Il adressa un regard inquiet sur l’évier couvert de ses poils de barbe qu’il avait tondue ce matin-là. Il jeta un œil à son propre reflet dans le miroir, sa panique interne se manifestait sur son visage. Son cœur battait la chamade. Lorsqu’il en sortit, il remarqua que Claire avait trouvé sa tablette qu’il avait négligemment laissée sur son bureau.

— C’est bien celle-là qui te sert de journal ?

Hector écarquilla ses yeux et se rua pour arracher des mains de son amie l’objet incriminé.

— Oui !

— Allons, je ne vais pas le lire. Tu sembles tout paniqué. Tu n’écris quand même pas des choses méchantes dedans ?

— Non, bien sûr que non ! C’est juste… très personnel… tu vois…

Son visage ne parvenait pas à retrouver sa couleur normale. Claire se rendit compte qu’elle n’avait jamais vu Hector dans un tel état.

— Tu le fais depuis combien de temps, Hector ? Moi depuis mes études, ça fait environ vingt ans.

— Un peu moins… j’ai eu envie de faire pareil quand tu nous en as parlé. Peut-être une cinq ou six ans.

— Combien as-tu d’entrées dedans ?

Hector alluma l’appareil et consulta l’index.

— Euh. Deux cents ? Mais il m’en manque ! Ce truc pourri m’a perdu mon journal, merde ! s’énerva-t-il.

— Calme-toi, Hector. Regarde maintenant les dates.

Il parcourut d’un geste le contenu.

— Mais…

— Toi aussi ça tourne en boucle sur janvier 2308 ?

Hector hocha de la tête pour confirmer. Son visage avait viré du pourpre au blanc, accentuant le contraste avec ses cheveux et sa barbe rousse, ainsi que les éphélides qui décoraient ses pommettes.
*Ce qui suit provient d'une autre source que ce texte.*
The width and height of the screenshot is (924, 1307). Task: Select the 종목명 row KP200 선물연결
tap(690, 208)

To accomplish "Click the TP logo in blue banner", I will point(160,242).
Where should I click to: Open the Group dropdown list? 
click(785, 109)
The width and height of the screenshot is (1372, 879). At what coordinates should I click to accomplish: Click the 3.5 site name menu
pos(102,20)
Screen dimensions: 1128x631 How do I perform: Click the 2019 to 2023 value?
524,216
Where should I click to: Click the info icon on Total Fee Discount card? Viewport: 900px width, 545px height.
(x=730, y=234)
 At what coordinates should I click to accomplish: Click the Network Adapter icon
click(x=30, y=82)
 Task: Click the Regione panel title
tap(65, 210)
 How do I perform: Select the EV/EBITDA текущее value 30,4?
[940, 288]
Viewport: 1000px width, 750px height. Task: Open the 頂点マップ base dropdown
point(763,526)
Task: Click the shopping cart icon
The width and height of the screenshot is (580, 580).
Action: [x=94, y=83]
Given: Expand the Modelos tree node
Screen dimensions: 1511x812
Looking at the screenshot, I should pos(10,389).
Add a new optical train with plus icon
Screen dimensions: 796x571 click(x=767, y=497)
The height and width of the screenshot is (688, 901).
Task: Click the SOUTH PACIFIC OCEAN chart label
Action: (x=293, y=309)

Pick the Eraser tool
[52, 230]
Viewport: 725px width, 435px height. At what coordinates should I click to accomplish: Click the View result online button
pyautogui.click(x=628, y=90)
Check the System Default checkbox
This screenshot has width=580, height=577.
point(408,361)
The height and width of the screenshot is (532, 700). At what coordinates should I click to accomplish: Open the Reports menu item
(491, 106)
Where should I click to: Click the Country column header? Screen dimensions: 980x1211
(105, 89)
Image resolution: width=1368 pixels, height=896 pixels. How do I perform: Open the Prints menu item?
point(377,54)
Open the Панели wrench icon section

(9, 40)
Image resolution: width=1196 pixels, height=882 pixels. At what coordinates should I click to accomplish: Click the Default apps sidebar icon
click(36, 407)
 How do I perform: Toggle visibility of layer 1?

— Il se passe quoi enfin ? demanda Hector la voix cassée.

— Je ne sais pas, mais au moins, ça me démontre que je ne suis pas en train de devenir cinglée.

— Tu en as discuté à la Planificatrice ?

— Non. Au vu des circonstances, je ne peux avoir foi que dans mes amis les plus proches. Donc toi et peut-être Sabrina. Je ne lui en ai pas encore parlé.

Le visage d’Hector s’illumina à l’écoute de cette marque de confiance et sa primauté.

— Hector, essaye de te laisser des indices pour te rappeler le matin de relire ton journal. Indique dedans de toujours garder un aide-mémoire. C’est ce que j’ai fait pour ne pas oublier.

— Ah, euh, d’accord. Mais tu aurais omis quoi ?

— Tu vois ce que je vous ai demandé ce matin à propos du ciel ?

— Oui.

— Et quand j’étais intriguée par le gars de la section recyclage d’eau à la cantine ?

— Euh… je sais plus.

— Patrick Romard.

— Peut-être.

— Il s’est suicidé le 1er janvier. Une femme l’avait signalé pendant la soirée du Nouvel An. On l’a suivie, Sabrina était avec nous, et on a découvert son corps. Il s’était pendu.

Hector écarquilla les yeux, il n’avait aucune idée de ce dont Claire lui parlait.

— Tu ne t’en rappelles pas, je suppose.

— Y a jamais eu de suicide ici, je m’en souviendrais quand même !

— Maintenant, tu comprends pourquoi il faut que tu te mettes un pense-bête pour lire ton journal chaque matin. Quelque chose nous fait oublier ce genre d’événement. Peut-être qu’il y en a eu d’autres depuis. Et le fait que Romard soit revenu d’entre les morts m’intrigue. À ma connaissance, la résurrection, ça n’existe pas.

Hector s’assit sur son lit et fixa le sol. Sa tablette lui glissa des mains sans qu’il ne réagisse. L’écran s’éteignit avant que Claire n’eût le temps de voir ce qu’il allait afficher.

— La vache… s’exclama-t-il d’un ton monocorde.